Le vieil homme assis dans l’herbe baissait la tête au-dessus d’un cou d’une
extrême maigreur. Un tel meurtre sauverait peut-être la vie de Kökötchu qui, en
cet instant, avait désespérément peur de la mort.
    Gengis resta immobile un long moment et Kökötchu laissa sa
main retomber. Il ne connaissait pas cet homme froid surgi de nulle part avec l’aube.

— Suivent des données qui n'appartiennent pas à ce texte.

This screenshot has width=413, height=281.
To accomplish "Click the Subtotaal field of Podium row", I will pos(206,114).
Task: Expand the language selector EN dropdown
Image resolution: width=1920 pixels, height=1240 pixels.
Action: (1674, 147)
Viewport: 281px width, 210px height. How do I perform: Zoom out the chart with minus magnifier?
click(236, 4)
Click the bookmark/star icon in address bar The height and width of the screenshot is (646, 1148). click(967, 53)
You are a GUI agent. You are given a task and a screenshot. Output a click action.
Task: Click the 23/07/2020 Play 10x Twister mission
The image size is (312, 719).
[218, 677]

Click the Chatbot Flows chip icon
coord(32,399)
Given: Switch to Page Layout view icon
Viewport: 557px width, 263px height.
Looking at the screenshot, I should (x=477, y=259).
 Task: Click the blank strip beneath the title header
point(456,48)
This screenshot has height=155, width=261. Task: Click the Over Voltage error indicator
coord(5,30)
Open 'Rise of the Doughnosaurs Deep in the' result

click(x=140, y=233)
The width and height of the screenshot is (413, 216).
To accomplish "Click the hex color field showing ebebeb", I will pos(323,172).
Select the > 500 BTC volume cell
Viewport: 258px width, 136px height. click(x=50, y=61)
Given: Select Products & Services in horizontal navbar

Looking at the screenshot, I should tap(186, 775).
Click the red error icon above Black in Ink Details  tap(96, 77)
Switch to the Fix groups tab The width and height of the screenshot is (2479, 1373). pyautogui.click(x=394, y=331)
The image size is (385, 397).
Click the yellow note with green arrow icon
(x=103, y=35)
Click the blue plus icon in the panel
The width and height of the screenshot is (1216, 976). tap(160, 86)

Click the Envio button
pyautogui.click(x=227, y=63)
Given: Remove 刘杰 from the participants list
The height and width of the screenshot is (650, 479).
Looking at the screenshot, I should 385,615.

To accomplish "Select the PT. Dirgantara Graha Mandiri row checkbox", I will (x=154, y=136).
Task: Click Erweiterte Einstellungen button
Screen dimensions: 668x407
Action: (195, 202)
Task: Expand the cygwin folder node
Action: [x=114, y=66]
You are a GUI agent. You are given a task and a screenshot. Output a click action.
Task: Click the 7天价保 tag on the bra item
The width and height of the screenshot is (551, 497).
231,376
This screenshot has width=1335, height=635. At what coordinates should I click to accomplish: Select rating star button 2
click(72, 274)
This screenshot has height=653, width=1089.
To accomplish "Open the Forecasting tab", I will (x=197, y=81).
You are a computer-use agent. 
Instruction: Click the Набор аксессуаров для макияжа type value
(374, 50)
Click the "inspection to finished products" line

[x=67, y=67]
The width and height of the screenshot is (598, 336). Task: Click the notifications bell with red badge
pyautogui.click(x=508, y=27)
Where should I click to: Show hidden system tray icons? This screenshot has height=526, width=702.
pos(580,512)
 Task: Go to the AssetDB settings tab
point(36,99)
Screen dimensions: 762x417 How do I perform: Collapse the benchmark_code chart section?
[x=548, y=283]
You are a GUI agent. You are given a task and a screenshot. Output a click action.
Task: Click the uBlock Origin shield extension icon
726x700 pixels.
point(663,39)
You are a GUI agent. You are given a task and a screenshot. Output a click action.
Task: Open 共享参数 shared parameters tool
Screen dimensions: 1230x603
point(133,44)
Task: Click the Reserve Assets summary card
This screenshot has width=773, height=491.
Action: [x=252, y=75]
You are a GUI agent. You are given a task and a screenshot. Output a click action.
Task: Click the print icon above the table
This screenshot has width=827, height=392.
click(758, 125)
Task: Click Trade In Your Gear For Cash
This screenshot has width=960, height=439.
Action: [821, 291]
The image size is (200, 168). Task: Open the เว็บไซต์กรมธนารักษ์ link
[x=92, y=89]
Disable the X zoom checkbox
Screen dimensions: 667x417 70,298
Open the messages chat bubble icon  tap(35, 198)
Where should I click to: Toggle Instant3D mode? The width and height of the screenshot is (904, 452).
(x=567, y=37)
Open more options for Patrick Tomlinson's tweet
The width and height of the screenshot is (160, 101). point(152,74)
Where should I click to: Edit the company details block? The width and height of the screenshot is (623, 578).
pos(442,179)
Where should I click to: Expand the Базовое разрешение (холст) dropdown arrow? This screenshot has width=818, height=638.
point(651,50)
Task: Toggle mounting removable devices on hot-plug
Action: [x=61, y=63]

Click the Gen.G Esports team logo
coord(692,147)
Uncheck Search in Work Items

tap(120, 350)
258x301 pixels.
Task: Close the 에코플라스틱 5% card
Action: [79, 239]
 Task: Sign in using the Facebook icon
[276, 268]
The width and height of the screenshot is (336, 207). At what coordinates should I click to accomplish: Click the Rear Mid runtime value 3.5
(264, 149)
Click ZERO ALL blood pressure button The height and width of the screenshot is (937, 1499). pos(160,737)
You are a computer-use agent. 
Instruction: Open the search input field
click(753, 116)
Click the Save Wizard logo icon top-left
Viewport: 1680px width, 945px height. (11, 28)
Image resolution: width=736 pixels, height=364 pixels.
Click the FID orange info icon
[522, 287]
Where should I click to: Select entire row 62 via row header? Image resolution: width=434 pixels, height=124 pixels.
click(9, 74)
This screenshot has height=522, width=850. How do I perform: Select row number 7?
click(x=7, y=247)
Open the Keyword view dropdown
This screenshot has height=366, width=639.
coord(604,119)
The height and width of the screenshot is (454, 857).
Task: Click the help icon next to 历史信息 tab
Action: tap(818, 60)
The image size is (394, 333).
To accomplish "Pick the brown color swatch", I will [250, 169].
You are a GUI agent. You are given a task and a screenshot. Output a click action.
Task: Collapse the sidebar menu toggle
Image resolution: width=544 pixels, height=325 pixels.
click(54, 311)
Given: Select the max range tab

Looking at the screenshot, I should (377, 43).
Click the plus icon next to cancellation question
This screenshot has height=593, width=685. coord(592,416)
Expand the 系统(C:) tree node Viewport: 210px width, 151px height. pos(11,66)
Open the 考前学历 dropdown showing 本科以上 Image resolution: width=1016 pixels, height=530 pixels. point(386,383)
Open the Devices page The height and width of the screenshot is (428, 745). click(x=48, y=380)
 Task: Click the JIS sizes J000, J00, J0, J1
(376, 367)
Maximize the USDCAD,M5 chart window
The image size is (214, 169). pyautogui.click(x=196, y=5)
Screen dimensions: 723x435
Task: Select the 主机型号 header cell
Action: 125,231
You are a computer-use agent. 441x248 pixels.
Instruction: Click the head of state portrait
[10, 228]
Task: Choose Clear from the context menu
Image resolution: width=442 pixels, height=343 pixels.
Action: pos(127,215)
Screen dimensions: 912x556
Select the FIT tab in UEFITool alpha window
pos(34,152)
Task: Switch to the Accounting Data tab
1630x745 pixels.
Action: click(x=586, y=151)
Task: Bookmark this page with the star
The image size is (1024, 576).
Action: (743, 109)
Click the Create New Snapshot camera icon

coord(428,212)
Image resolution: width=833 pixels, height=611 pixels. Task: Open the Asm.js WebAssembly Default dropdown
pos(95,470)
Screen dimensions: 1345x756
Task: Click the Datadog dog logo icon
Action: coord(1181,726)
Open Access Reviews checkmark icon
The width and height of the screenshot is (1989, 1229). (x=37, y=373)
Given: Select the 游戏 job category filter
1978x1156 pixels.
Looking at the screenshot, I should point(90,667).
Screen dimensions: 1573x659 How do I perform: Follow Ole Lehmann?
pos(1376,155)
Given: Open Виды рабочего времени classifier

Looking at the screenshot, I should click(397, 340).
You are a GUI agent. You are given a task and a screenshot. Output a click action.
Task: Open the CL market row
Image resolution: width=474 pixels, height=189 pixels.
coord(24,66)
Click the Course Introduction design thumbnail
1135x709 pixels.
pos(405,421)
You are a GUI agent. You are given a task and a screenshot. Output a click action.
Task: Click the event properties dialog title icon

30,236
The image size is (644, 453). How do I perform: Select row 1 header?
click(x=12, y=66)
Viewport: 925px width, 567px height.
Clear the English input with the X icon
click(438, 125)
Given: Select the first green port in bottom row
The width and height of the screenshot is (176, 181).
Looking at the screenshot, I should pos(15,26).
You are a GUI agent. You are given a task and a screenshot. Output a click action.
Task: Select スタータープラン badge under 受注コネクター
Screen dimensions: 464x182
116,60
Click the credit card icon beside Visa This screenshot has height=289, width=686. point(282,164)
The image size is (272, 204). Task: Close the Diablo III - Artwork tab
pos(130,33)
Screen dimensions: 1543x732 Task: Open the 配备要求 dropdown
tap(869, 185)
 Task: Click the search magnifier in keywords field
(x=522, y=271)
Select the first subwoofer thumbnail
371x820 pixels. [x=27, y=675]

Le chamane s’assit à côté de son khan et regarda mourir les derniers Naïmans. Il
entonna une vieille incantation que son père lui avait apprise, un charme pour
mettre les ennemis de son côté, et les mots qui tombaient de sa bouche parurent
rasséréner le vieux khan.
    Murakh, premier guerrier des Naïmans, n’avait pas encore
combattu ce jour-là. Avec un ululement, il se précipita vers les hommes de
Gengis sans songer à son sort. Les derniers Naïmans joignirent leurs cris au
sien et leur fatigue s’envola. Leurs flèches firent tournoyer les guerriers
ennemis, mais ils se relevèrent aussitôt, brisèrent le bois des traits et
avancèrent en montrant les dents. Lorsque Murakh pourfendit le premier qui se
présenta devant lui, dix autres le pressèrent de tous côtés, lui rougissant les
flancs de leurs coups.
    Kökötchu écarquilla les yeux quand Gengis souffla dans un
cor et que ses hommes refluèrent, s’écartant des Naïmans survivants et hors d’haleine.
    Murakh se tenait encore debout, hébété. Kökötchu vit que
Gengis s’adressait à lui mais il ne put entendre ce qu’il disait. Murakh secoua
la tête, cracha du sang sur le sol et brandit de nouveau son sabre. Seuls
quelques Naïmans l’entouraient encore, tous blessés, les jambes ruisselantes de
sang. Eux aussi levèrent leurs armes en titubant.
    — Vous avez vaillamment combattu ! leur cria
Gengis. Rendez-vous et je vous accueillerai autour de mes feux. Je vous
traiterai avec honneur.
    Murakh eut un rictus qui dénuda des dents rouges.
    — Je crache sur l’honneur d’un Loup.
    Gengis resta sans bouger sur son cheval, haussa finalement
les épaules et abaissa de nouveau le bras. Ses hommes chargèrent ; Murakh
et ses compagnons furent engloutis par le flot, piétinés ou transpercés.
     
     
    Sur la colline, Kökötchu se leva et son incantation mourut
dans sa gorge lorsque Gengis mit pied à terre et commença à gravir la pente. La
bataille était finie. Les morts gisaient alentour, par centaines, mais des
milliers d’hommes s’étaient rendus. Kökötchu n’avait cure de ce qui leur
arriverait.
    — Il vient, souffla-t-il.
    Son estomac se serra, les muscles de ses jambes
frissonnèrent comme ceux d’un cheval assailli par des mouches.
    L’homme qui avait rassemblé les tribus des plaines sous sa
bannière avançait d’un pas résolu, le visage sans expression. Kökötchu remarqua
que son armure était bosselée et qu’un grand nombre des écailles métalliques
pendaient au bout de leurs fils. Le combat avait été âpre mais Gengis montait
la bouche close, comme si cet effort n’était rien pour lui.
    — Mes fils ont-ils survécu ? demanda le khan, brisant
son silence.
    Il tendit le bras, agrippa une manche du deel de Kökötchu.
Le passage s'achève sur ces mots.